Filed under Culture, Education, Narratives

4 responses to “The teacher is insignificant: part 1

  1. sa821to

    It sounds as if you have a little culture shock. I lived in East Asia for 4 years and never experienced culture shock because I completely understood the culture. The key is being able to see things from their perspective. The Eastern perspective is 180 degrees from western perspective. I like to describe it a looking in a mirror. This ability causes me to have culture shock when I return to the USA. A little advice, take your “studies” there more seriously so you can apply what you learn here in the USA and make our culture more respectful. How are you going to translate what you learn to create a respectful classroom in the USA?

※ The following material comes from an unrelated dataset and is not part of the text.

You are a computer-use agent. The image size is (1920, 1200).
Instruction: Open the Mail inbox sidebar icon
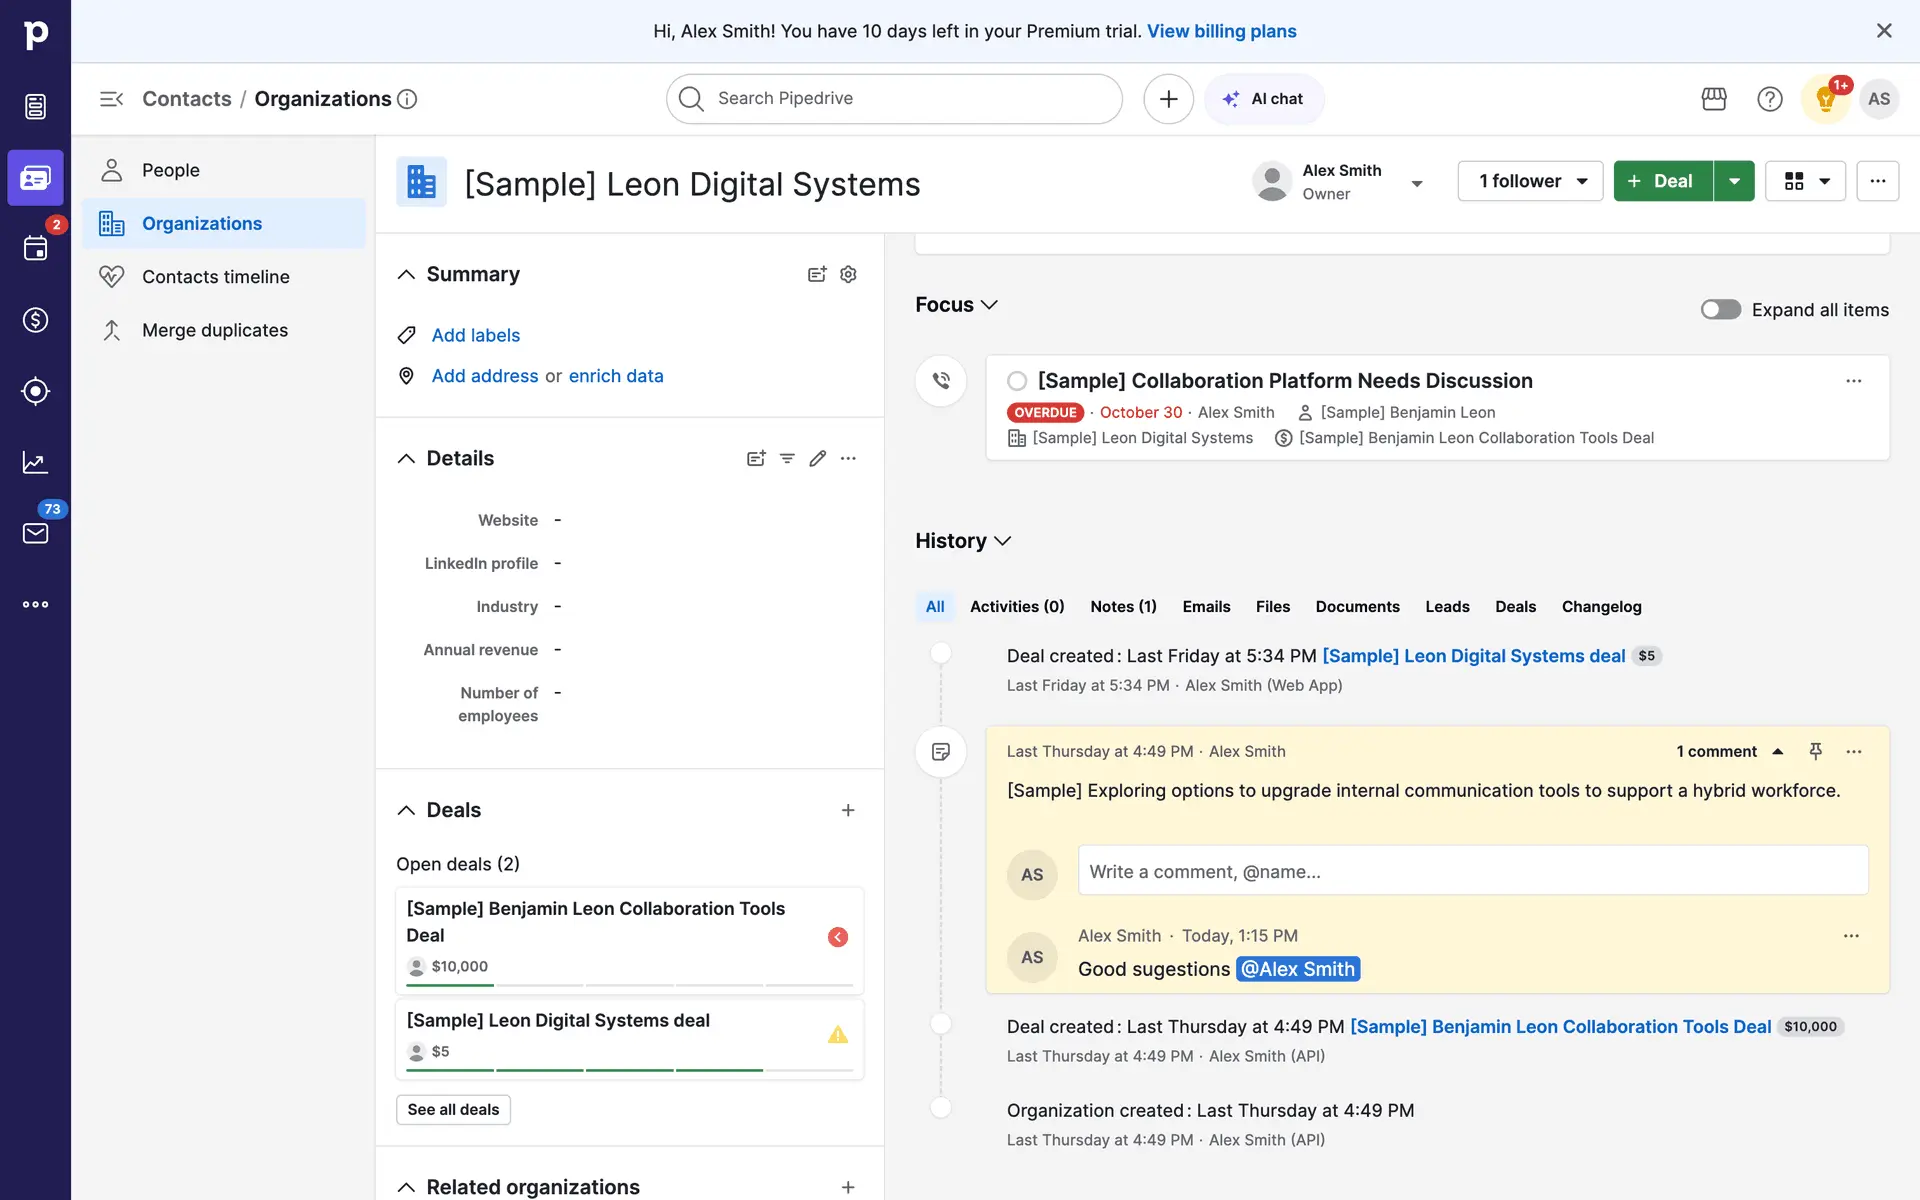35,533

  2. I’m also teaching in a public school… as are many of my friends. For them picture day happened just the way you described it. But at my school they thought enough to schedule the faculty picture during the 10 minute break between classes….but still every teacher is out of the building, leaving all the students to fend for themselves.

    Then there was the day where a teacher had his “open class.” EVERY teacher in the school come to watch his lesson, leaving all the students to do “self-study.” UNBELIEVABLE! But I am less and less surprised now that it’s nearly 18 months into this adventure…

  3. Marina

    Or E) the kids really like you and knew you’d be expecting total chaos, so they cleaned it instead as a surprise for you.